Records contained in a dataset
——
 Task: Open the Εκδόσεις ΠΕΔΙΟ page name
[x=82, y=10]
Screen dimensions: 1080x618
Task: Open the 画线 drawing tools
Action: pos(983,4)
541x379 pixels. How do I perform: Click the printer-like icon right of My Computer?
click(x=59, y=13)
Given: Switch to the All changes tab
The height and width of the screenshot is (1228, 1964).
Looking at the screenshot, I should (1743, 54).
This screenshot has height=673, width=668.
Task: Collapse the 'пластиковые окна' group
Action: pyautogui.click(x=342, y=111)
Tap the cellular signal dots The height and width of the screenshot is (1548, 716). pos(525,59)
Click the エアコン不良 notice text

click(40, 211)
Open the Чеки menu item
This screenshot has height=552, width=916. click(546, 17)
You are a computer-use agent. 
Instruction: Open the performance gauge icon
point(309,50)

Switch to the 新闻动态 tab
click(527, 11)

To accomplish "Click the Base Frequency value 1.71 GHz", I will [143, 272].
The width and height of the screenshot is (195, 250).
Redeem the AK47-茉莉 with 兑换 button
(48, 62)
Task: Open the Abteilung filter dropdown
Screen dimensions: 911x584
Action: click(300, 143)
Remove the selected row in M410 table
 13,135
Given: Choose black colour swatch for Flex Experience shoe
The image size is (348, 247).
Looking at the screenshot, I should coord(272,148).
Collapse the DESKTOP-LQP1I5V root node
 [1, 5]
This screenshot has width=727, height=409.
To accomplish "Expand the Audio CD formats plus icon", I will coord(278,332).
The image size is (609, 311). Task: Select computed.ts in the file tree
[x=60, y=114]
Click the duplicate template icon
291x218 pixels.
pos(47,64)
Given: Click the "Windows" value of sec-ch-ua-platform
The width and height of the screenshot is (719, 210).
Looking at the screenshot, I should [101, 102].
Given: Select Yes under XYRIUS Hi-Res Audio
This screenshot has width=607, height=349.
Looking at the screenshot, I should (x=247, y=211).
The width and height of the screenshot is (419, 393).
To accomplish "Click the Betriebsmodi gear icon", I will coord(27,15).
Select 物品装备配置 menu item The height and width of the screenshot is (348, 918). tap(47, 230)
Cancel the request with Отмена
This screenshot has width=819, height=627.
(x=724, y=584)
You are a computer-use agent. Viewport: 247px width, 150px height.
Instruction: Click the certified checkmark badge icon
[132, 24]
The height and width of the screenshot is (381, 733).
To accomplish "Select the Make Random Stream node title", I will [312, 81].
——
(What this task involves)
Copy each line above exactly as it stands.

(Finished exercise)
 Task: Open the Εκδόσεις ΠΕΔΙΟ page name
[x=82, y=10]
Screen dimensions: 1080x618
Task: Open the 画线 drawing tools
Action: pos(983,4)
541x379 pixels. How do I perform: Click the printer-like icon right of My Computer?
click(x=59, y=13)
Given: Switch to the All changes tab
The height and width of the screenshot is (1228, 1964).
Looking at the screenshot, I should (1743, 54).
This screenshot has height=673, width=668.
Task: Collapse the 'пластиковые окна' group
Action: pyautogui.click(x=342, y=111)
Tap the cellular signal dots The height and width of the screenshot is (1548, 716). pos(525,59)
Click the エアコン不良 notice text

click(40, 211)
Open the Чеки menu item
This screenshot has height=552, width=916. click(546, 17)
You are a computer-use agent. 
Instruction: Open the performance gauge icon
point(309,50)

Switch to the 新闻动态 tab
click(527, 11)

To accomplish "Click the Base Frequency value 1.71 GHz", I will [143, 272].
The width and height of the screenshot is (195, 250).
Redeem the AK47-茉莉 with 兑换 button
(48, 62)
Task: Open the Abteilung filter dropdown
Screen dimensions: 911x584
Action: click(300, 143)
Remove the selected row in M410 table
 13,135
Given: Choose black colour swatch for Flex Experience shoe
The image size is (348, 247).
Looking at the screenshot, I should coord(272,148).
Collapse the DESKTOP-LQP1I5V root node
 [1, 5]
This screenshot has width=727, height=409.
To accomplish "Expand the Audio CD formats plus icon", I will coord(278,332).
The image size is (609, 311). Task: Select computed.ts in the file tree
[x=60, y=114]
Click the duplicate template icon
291x218 pixels.
pos(47,64)
Given: Click the "Windows" value of sec-ch-ua-platform
The width and height of the screenshot is (719, 210).
Looking at the screenshot, I should [101, 102].
Given: Select Yes under XYRIUS Hi-Res Audio
This screenshot has width=607, height=349.
Looking at the screenshot, I should (x=247, y=211).
The width and height of the screenshot is (419, 393).
To accomplish "Click the Betriebsmodi gear icon", I will coord(27,15).
Select 物品装备配置 menu item The height and width of the screenshot is (348, 918). tap(47, 230)
Cancel the request with Отмена
This screenshot has width=819, height=627.
(x=724, y=584)
You are a computer-use agent. Viewport: 247px width, 150px height.
Instruction: Click the certified checkmark badge icon
[132, 24]
The height and width of the screenshot is (381, 733).
To accomplish "Select the Make Random Stream node title", I will [312, 81].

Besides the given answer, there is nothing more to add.